Eğitim sistemi yeniden şekilleniyor
Coronavirus süreci, eğitim sisteminde kökten değişiklikleri zorunlu kıldı. Dünya genelinde temel eğitimden, üniversitelere tüm eğitim kurumları ve bakanlıklar eğitim ve öğretimin kesintisiz bir şekilde devam edebilmesi adına ciddi bir mücadele içerisine girdiler. Bu süreç, eğitim sisteminde yeni inovasyonlara ihtiyaç duyulduğunu ve ne yazık ki pek çok kurumun sürece hazır olmadığını tüm çıplaklığı ile de ortaya koymuş oldu.
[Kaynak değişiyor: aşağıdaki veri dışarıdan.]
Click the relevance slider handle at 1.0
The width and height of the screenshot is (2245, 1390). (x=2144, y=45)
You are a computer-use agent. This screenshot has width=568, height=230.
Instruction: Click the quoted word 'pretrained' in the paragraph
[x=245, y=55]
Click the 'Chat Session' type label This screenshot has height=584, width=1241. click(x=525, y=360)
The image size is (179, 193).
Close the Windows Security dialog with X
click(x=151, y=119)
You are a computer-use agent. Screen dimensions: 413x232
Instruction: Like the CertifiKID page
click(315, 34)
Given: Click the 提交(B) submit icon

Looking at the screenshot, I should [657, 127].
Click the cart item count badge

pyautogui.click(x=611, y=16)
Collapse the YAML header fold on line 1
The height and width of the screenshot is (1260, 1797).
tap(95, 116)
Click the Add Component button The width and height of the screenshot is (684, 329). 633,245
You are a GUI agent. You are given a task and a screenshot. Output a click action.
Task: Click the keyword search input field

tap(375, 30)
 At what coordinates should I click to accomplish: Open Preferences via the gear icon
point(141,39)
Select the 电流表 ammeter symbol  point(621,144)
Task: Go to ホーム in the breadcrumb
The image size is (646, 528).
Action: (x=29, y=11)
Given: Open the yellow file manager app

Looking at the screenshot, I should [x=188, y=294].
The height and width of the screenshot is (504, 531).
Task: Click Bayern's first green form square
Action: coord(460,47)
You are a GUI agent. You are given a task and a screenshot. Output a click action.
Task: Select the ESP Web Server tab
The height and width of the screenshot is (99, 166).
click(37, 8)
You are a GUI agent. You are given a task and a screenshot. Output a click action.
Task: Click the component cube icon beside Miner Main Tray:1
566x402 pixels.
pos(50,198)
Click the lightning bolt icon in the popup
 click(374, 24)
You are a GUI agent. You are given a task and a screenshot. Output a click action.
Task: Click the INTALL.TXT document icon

Öte yandan, herkese eşit şartlarda ulaştırılması gereken bir hizmet olan eğitimin, dijital odaklı hale gelmesi, dijital uygulamalara erişimden kaynaklı ciddi problemlere de sebep olabilir. Eğitimdeki eşitsizliğin artması tehlikesi, bu süreçte üzerinde düşünülmesi gereken önemli konulardan biri olarak da karşımıza çıkmış oldu.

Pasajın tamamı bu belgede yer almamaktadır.